The Urban Park was the city’s second public square and lies back to back with the Agora. It is a long colonnaded piazza (215 X 70 m), whose earliest part, the north stoa, was dedicated by a local aristocrat Diogenes to the emperor Tiberius (AD 14-37). The frieze of this colonnade was carved with a repeated motif of fruit garlands draped over a huge variety of masks.

The south side was defined at its east end by the great masonry retaining wall of the Theatre, some 20m high. Originally, the Theatre hill probably spread up to half way across the planned space and had to be cut back in a major feat of labour and engineering. This was a coordinated scheme, required both for the planned Theatre auditorium and for the Urban Park piazza. The south side of the square at its west end was closed by the facade of the Civil Basilica (and much later by a portico in front of it). The short, west end of the square was defined by a new colonnade built in the early second century to make the transition to the Hadrianic Baths. Finally, the east end was closed near the end of first century by the colossal columnar facade known as the Propylon of Diogenes. Tunnels under the flanking towers of this Propylon gave access to and from the Tetrapylon Street behind. The surviving Ionic stoa on the south side was added in a major renovation of the whole complex in the sixth century AD.

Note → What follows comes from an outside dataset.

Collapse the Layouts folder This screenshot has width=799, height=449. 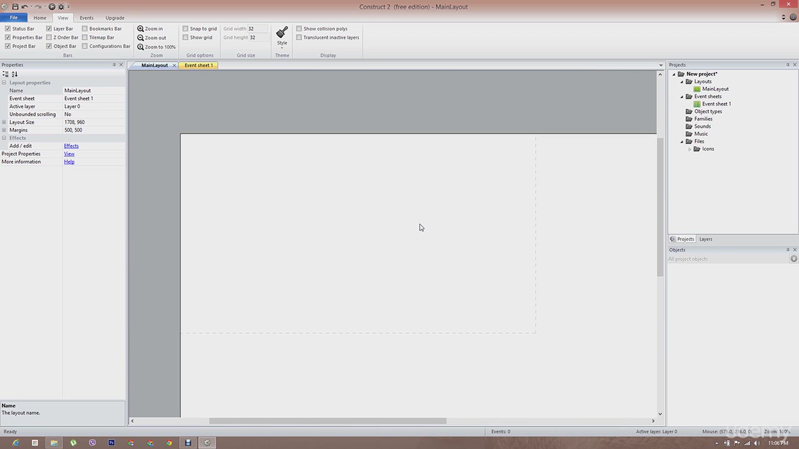pyautogui.click(x=682, y=81)
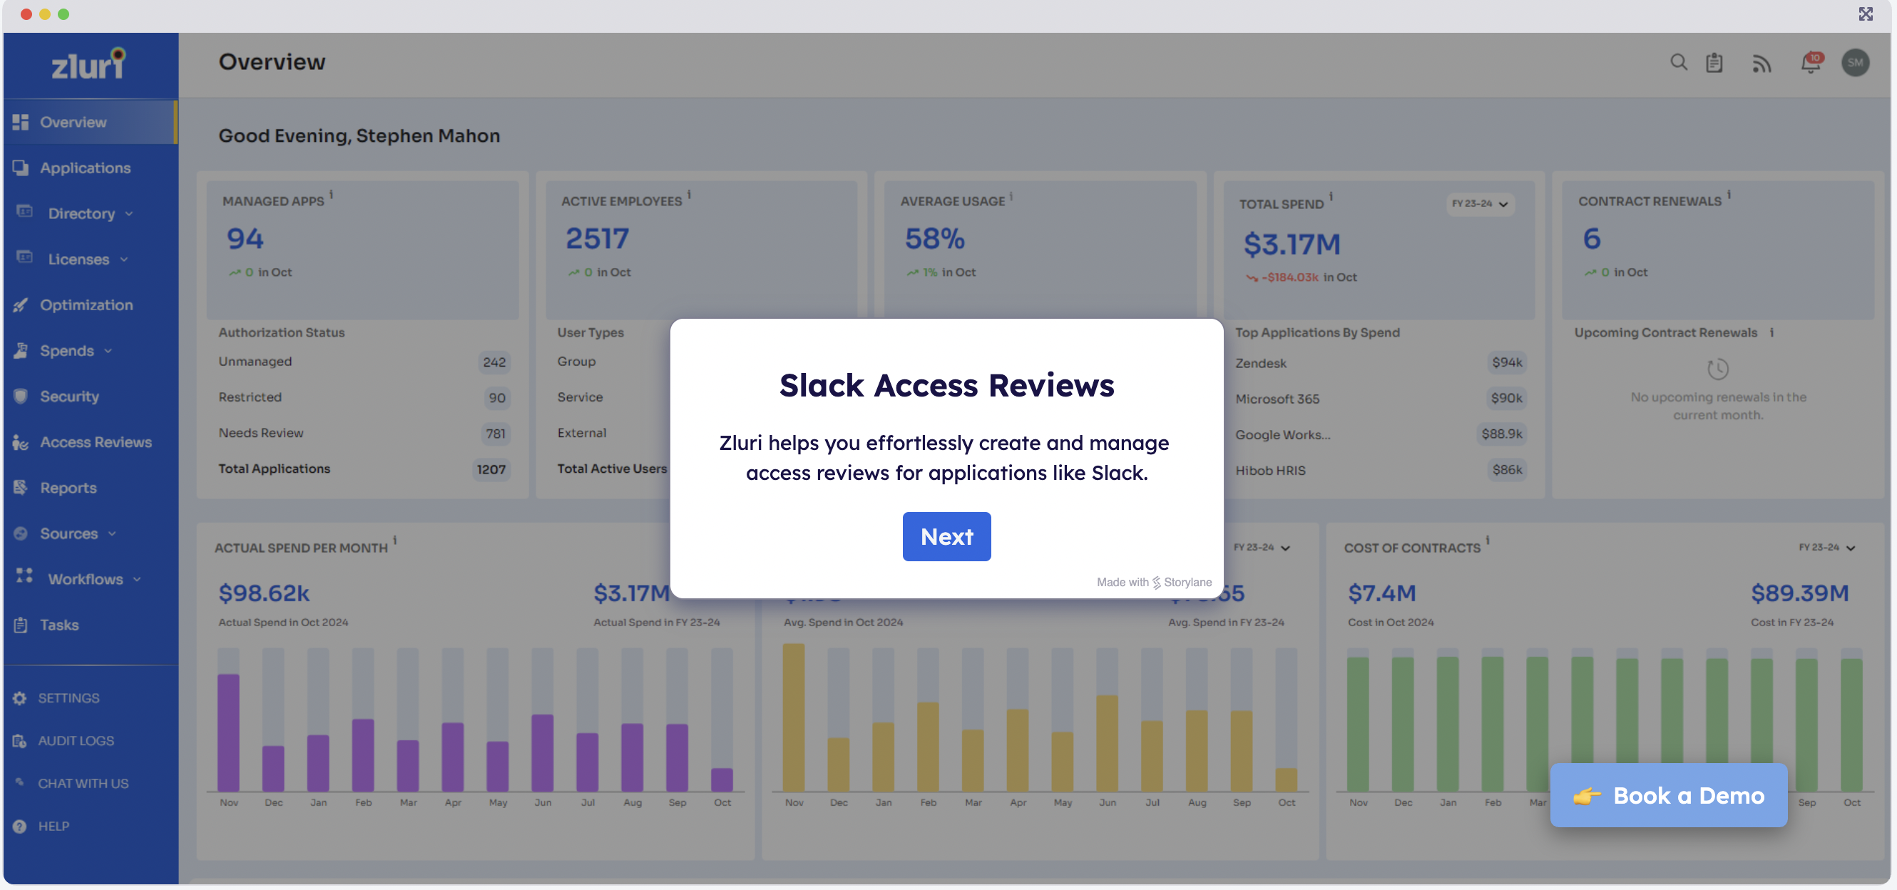The width and height of the screenshot is (1897, 890).
Task: Select the Security section in the sidebar
Action: tap(70, 396)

Excavations in the 1980s revealed an extraordinary monumental water-basin (170 X 30m) in the centre of the square with a sophisticated system of water circulation within its double wall-casing. A hypothesis that the complex was not an agora at all but ‘the place of palms’ mentioned by a sixth-century benefactor in an inscription on the Propylon of Diogenes was tested by excavation with a generous grant by Mica Ertegün in 2012.

This led to a major five-year fieldwork project, The Mica and Ahmet Ertegün South Agora Pool Project, funded by Mrs Ertegun. The pool was flanked by palm trees whose planting trenches were found in excavation. A late antique poem inscribed on the Propylon of Diogenes calls the whole complex ‘the Place of Palms’. It was the kind of urban park familiar from similar complexes or porticus in early imperial Rome.